> [RAW DATA]:
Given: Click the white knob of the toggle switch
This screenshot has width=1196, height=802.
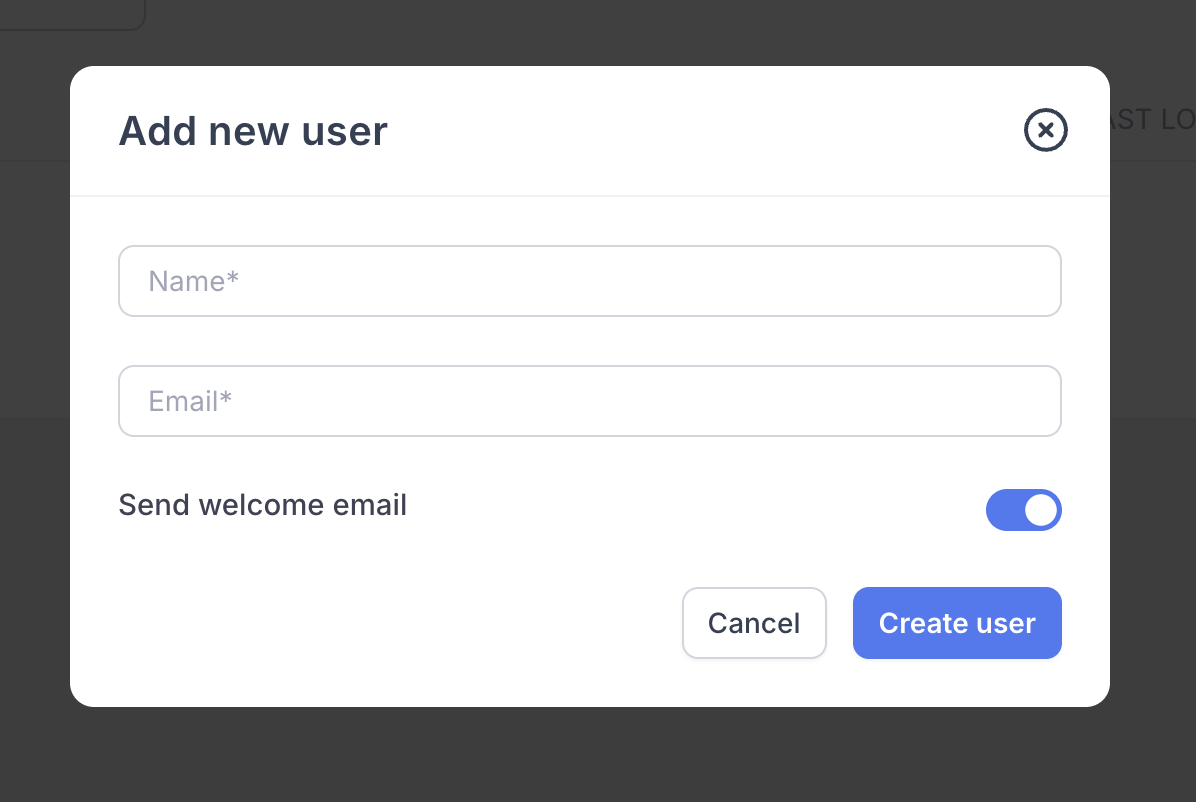Looking at the screenshot, I should (x=1041, y=510).
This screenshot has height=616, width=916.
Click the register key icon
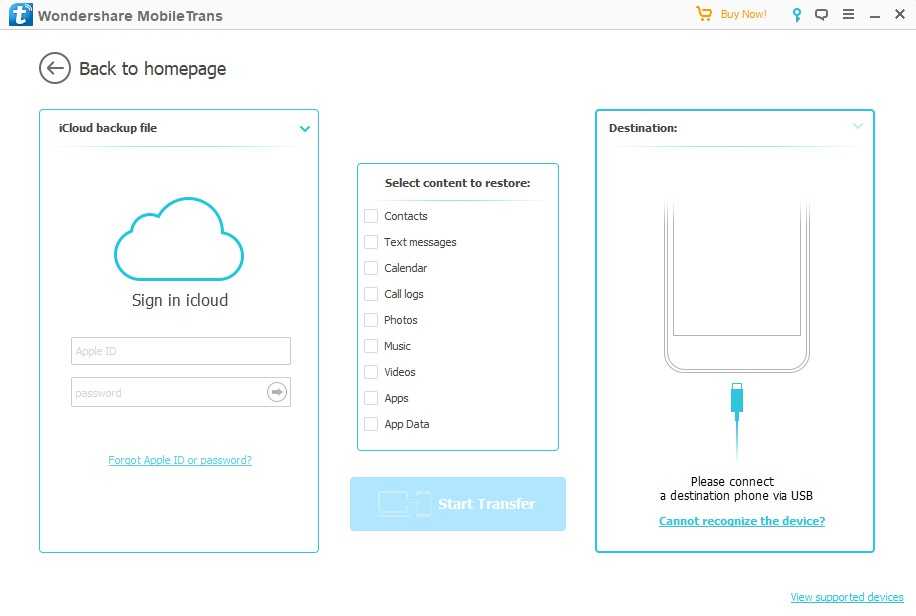pyautogui.click(x=797, y=15)
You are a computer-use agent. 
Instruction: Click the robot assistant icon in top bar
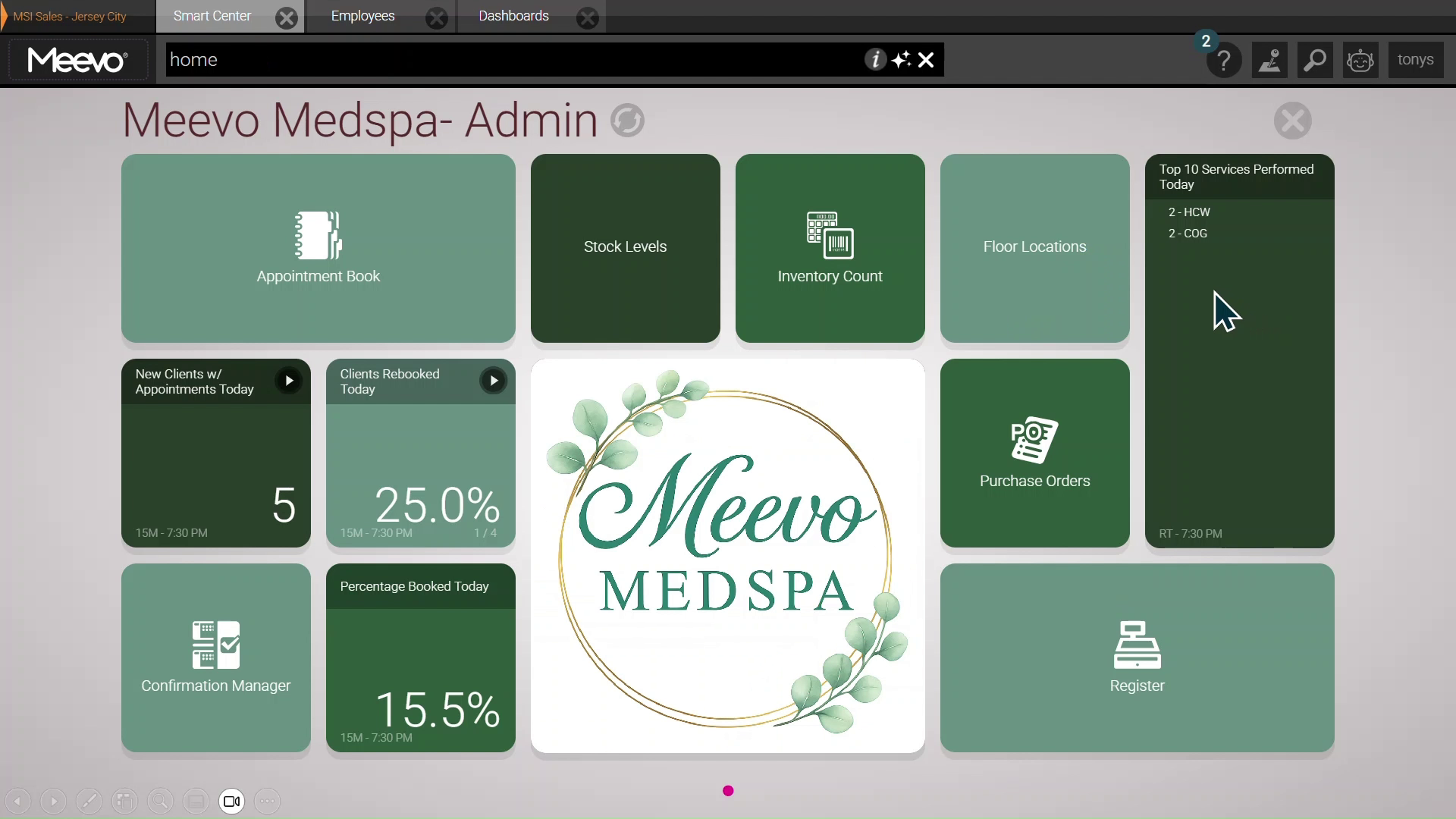[x=1360, y=60]
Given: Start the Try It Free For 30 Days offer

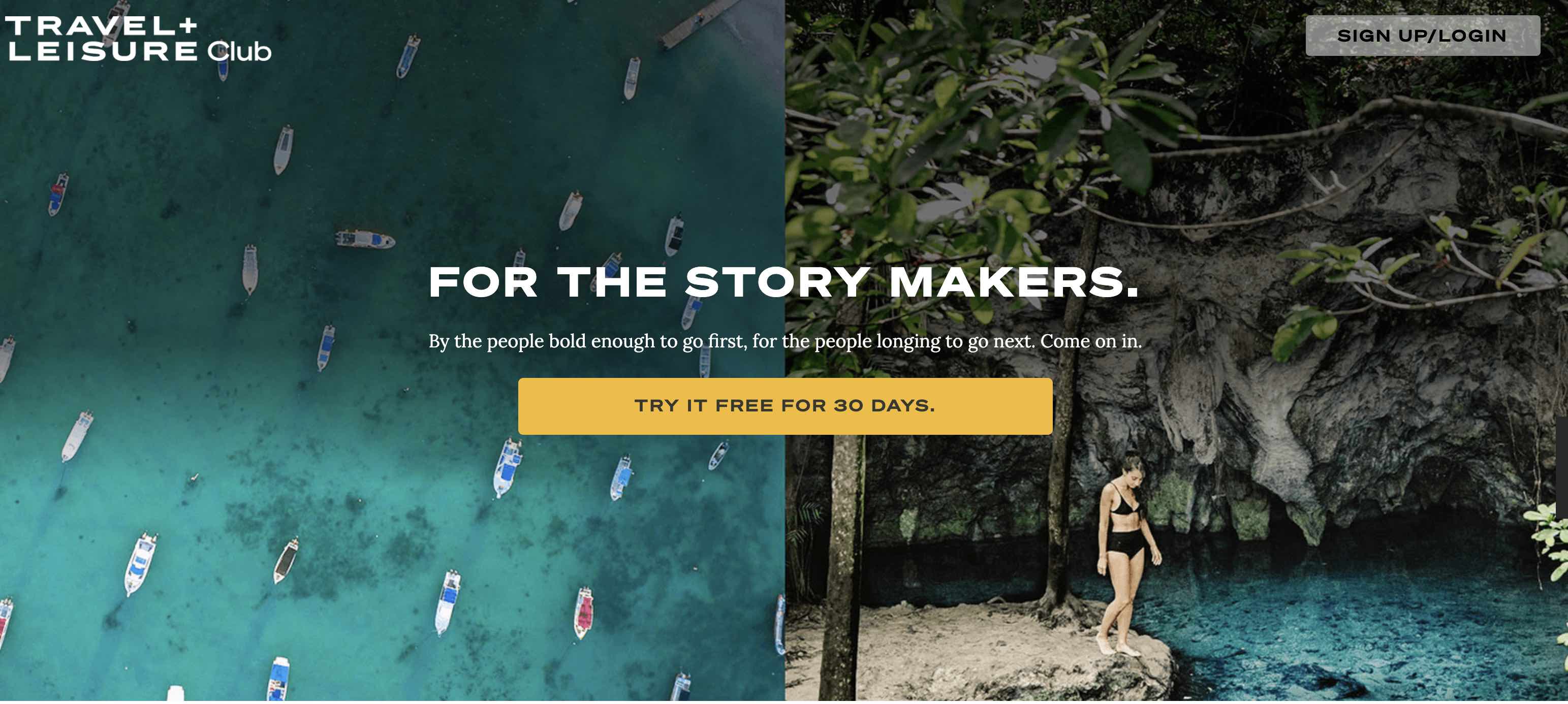Looking at the screenshot, I should [x=785, y=406].
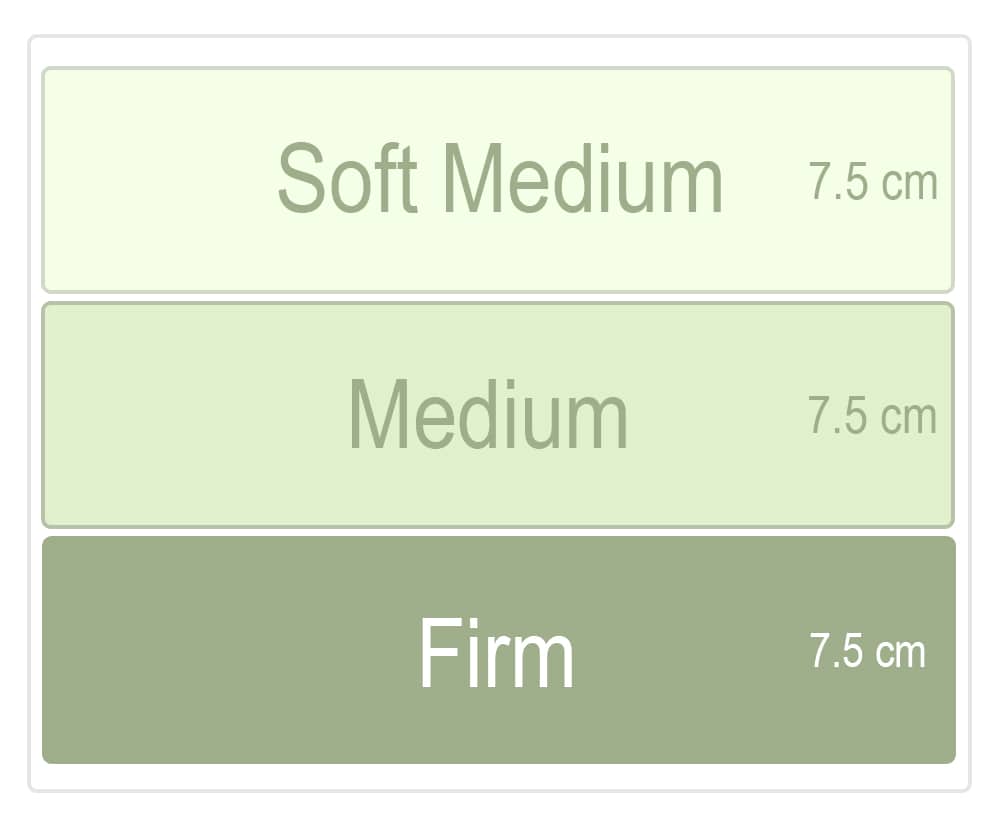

> [TASK STATEMENT]:
Render the listing above as a JSON list of strings, one string per line and no entries for blank lines. Leave the pictures out.

> [OUTPUT OF THE TASK]:
[
  "Given: Click the white knob of the toggle switch",
  "This screenshot has width=1196, height=802.",
  "Looking at the screenshot, I should (x=1041, y=510).",
  "This screenshot has height=616, width=916.",
  "Click the register key icon",
  "pyautogui.click(x=797, y=15)",
  "You are a computer-use agent. ",
  "Instruction: Click the robot assistant icon in top bar",
  "[x=1360, y=60]",
  "Given: Start the Try It Free For 30 Days offer",
  "Looking at the screenshot, I should [x=785, y=406]."
]